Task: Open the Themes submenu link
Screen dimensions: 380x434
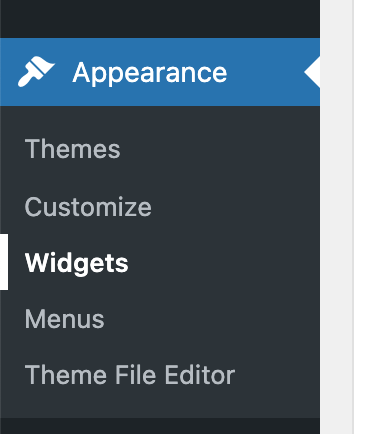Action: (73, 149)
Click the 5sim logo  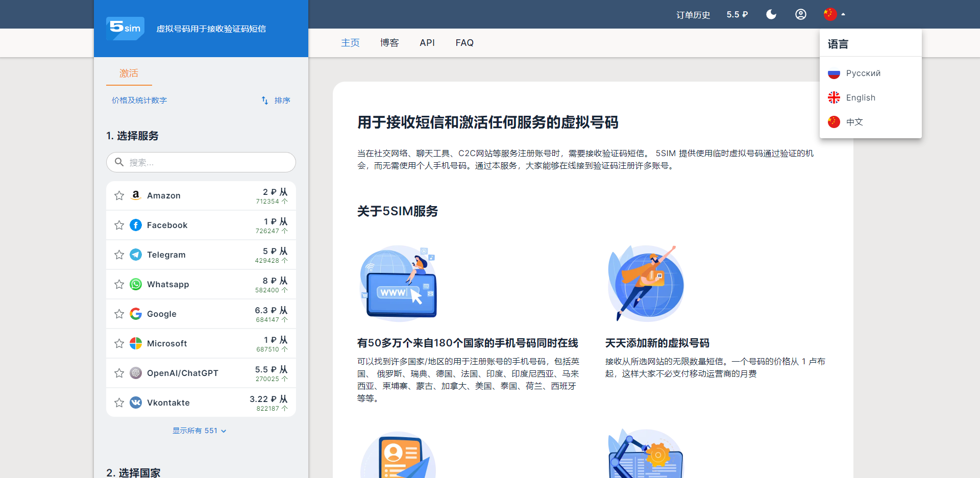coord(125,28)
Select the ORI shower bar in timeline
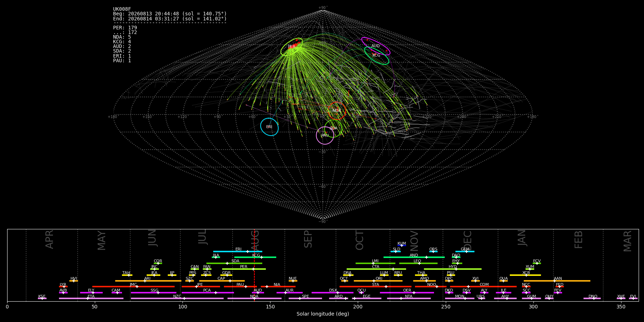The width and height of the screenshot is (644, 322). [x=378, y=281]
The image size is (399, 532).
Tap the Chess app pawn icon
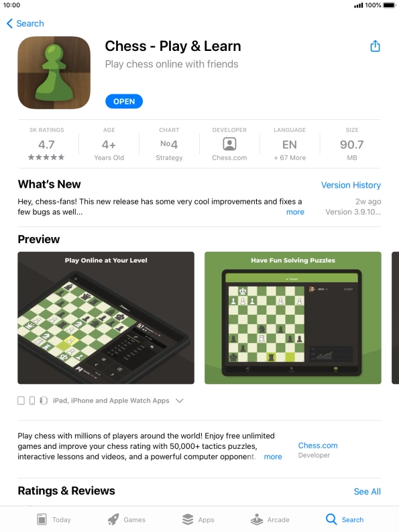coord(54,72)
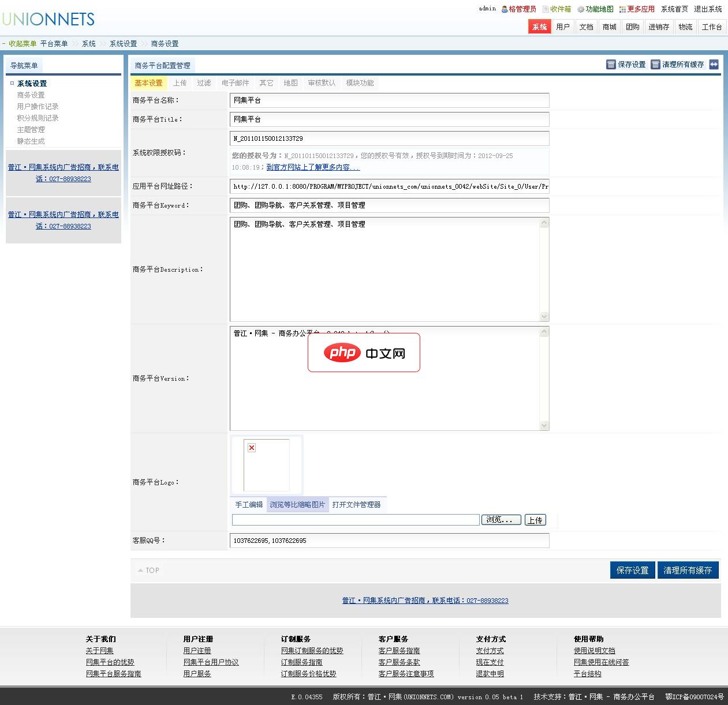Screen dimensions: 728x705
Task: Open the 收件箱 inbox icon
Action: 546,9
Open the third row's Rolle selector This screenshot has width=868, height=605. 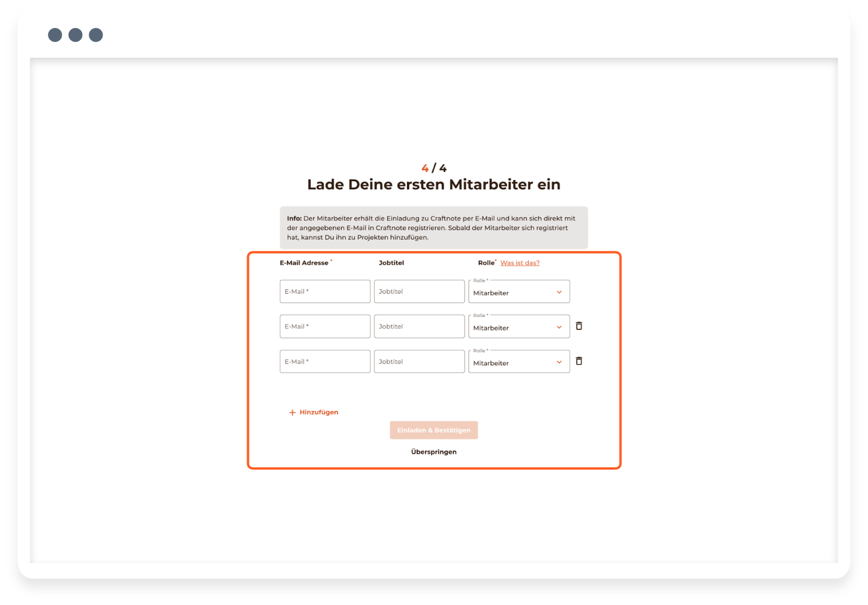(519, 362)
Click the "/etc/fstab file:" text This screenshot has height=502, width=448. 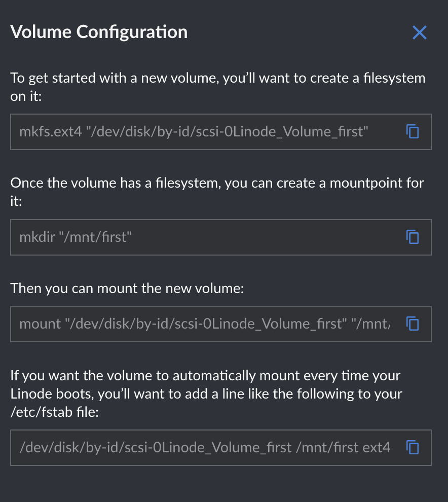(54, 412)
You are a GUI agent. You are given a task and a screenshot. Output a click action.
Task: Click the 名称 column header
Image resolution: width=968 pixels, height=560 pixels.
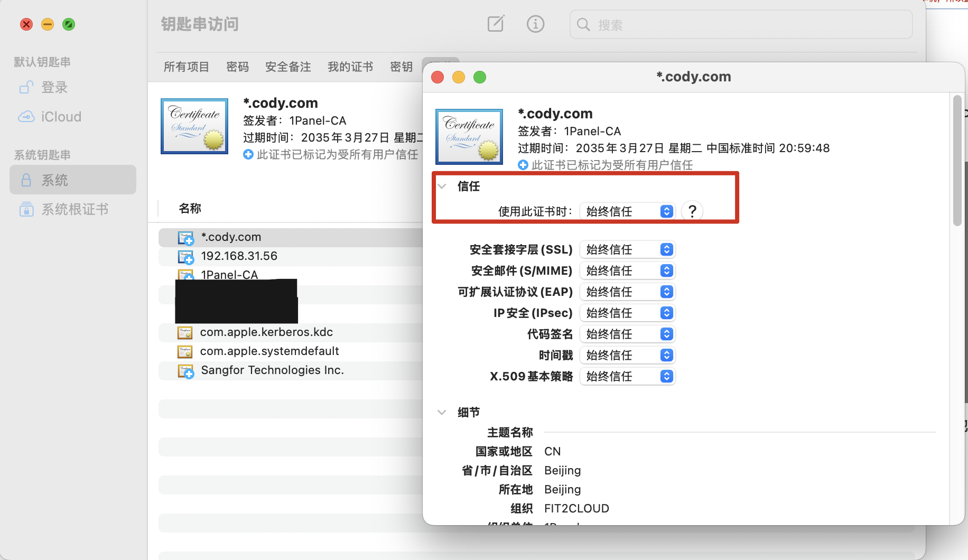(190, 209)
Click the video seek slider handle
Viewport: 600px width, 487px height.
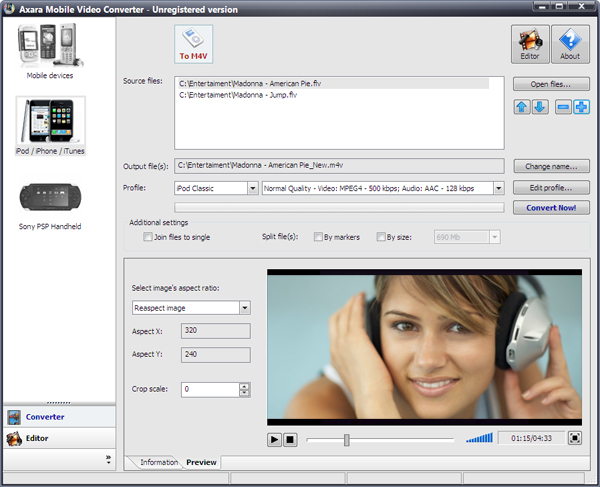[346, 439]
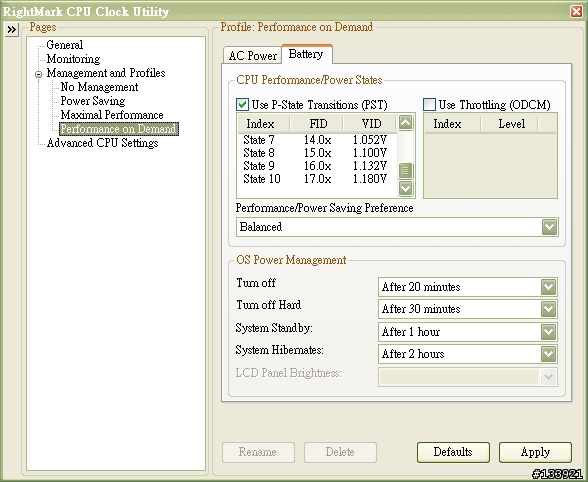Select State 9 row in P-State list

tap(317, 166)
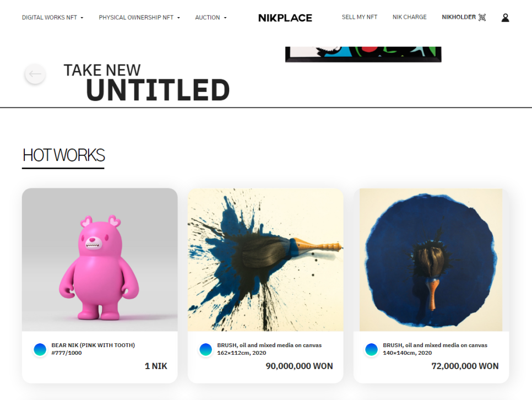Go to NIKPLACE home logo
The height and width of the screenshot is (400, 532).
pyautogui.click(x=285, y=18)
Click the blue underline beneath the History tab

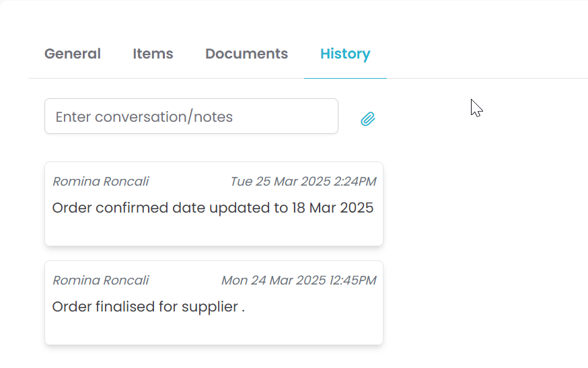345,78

#### [Description of the task]
For this exercise, retype exactly, and only, the lines from the line with "Image resolution: width=968" through the last line of the material above, both included. Pictures stay out.

#### [Written reply]
Image resolution: width=968 pixels, height=560 pixels.
(190, 209)
Click the video seek slider handle
Viewport: 600px width, 487px height.
[346, 439]
Select State 9 row in P-State list

tap(317, 166)
Go to NIKPLACE home logo
The height and width of the screenshot is (400, 532).
pyautogui.click(x=285, y=18)
Click the blue underline beneath the History tab

345,78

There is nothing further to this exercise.